DETROIT — The Detroit Film Theatre held five screenings of Maysaloun Hamoud’s first feature film, “In Between (Bar Bahar)”, over the weekend of March 16. The film follows three Palestinian women as they share an apartment in Tel Aviv.
Elliot Wilhelm, the curator of the Detroit Film Theatre since 1974, said he thought the audiences over the weekend really enjoyed the film.
“I think audiences loved the film,” Wilhelm said. “They seemed to really be engaged with it.”
Wilhelm said the film’s audience increased with each screening over the weekend.
“When I watch a film with an audience I do feel them either respond to it or remain completely separated and sort of look at it and not really watch it,” he said. “What was interesting to me is attendance went up every single day; that is a sign of great word of mouth.”
A few film students from the University of Michigan-Dearborn attended the film’s initial screening.
“This was definitely a film that exceeded my expectations,” Kaylynn LaBean told The AANews. “The narrative and cinematography are stunning.

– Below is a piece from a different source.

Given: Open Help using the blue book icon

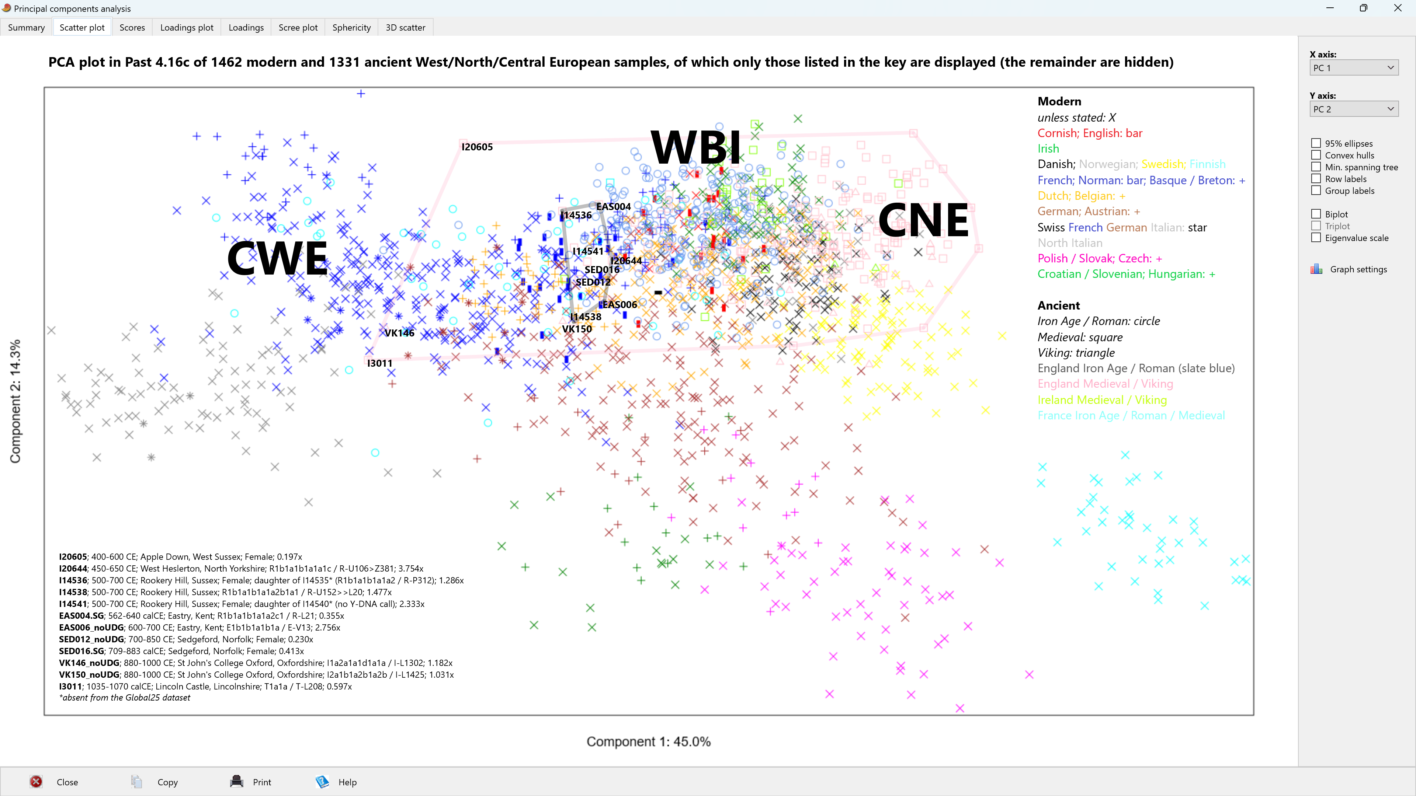Looking at the screenshot, I should tap(322, 782).
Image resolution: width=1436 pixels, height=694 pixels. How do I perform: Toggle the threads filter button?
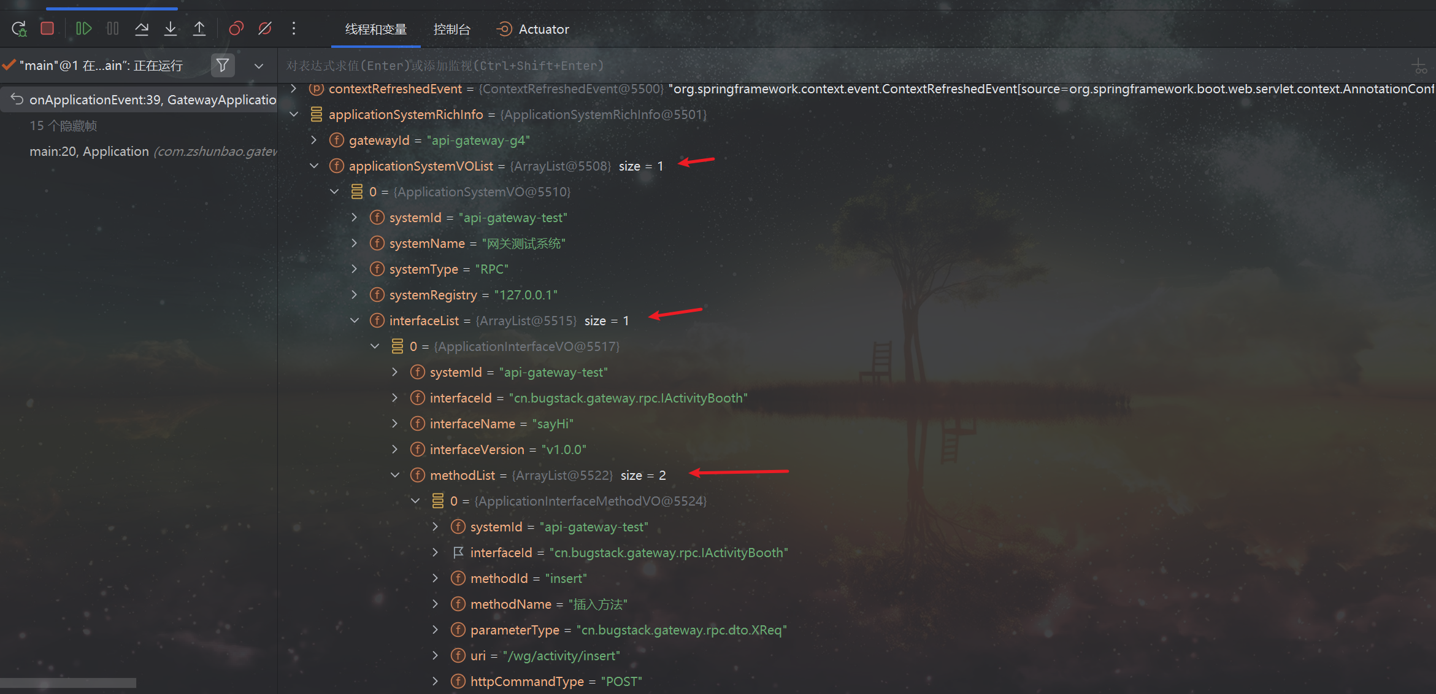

The three main female characters are captivating and their stories and friendship are both empowering and relatable. I left the theatre wanting more.”
“‘In Between’ truly captures the universal joy and pain of being a ’20-something’, regardless of where you’re from,” Zahra Cawley told The AANews. “Through her relatable characters, brutal honesty and irreverent humor, Maysaloun Hamoud weaves a story that is eye-opening as well as reaffirming to anyone who knows how it feels to live in between.”
Wilhelm told The AANews he also enjoyed the film. He said he found the characters’ stories interesting
“I thought it was terrific; I thought it was a really interesting film,” Wilhelm said when asked why he decided to screen it. “What I really liked about the picture is that it was done on a human level. The characters were beautiful. I thought the performances were beautiful. It was an aspect of the world I wasn’t familiar with; just everything about it I liked.”
After missing “In Between” at the Toronto film festival, Wilhelm asked to see it once he discovered it was available for American distribution.
“This is what we do at the DFT,” he said. “We try and show different aspects of life around the world, whether they’re documentaries, whether they’re fiction films.”
Wilhelm said he is like any museum curator and that he doesn’t like every film he decides to screen to the same degree, but this film really entertained him.
“I thought these were really fresh takes about real people who we may tend to classify into a certain group or subgroup, but are human beings with differences and their stories are interesting.”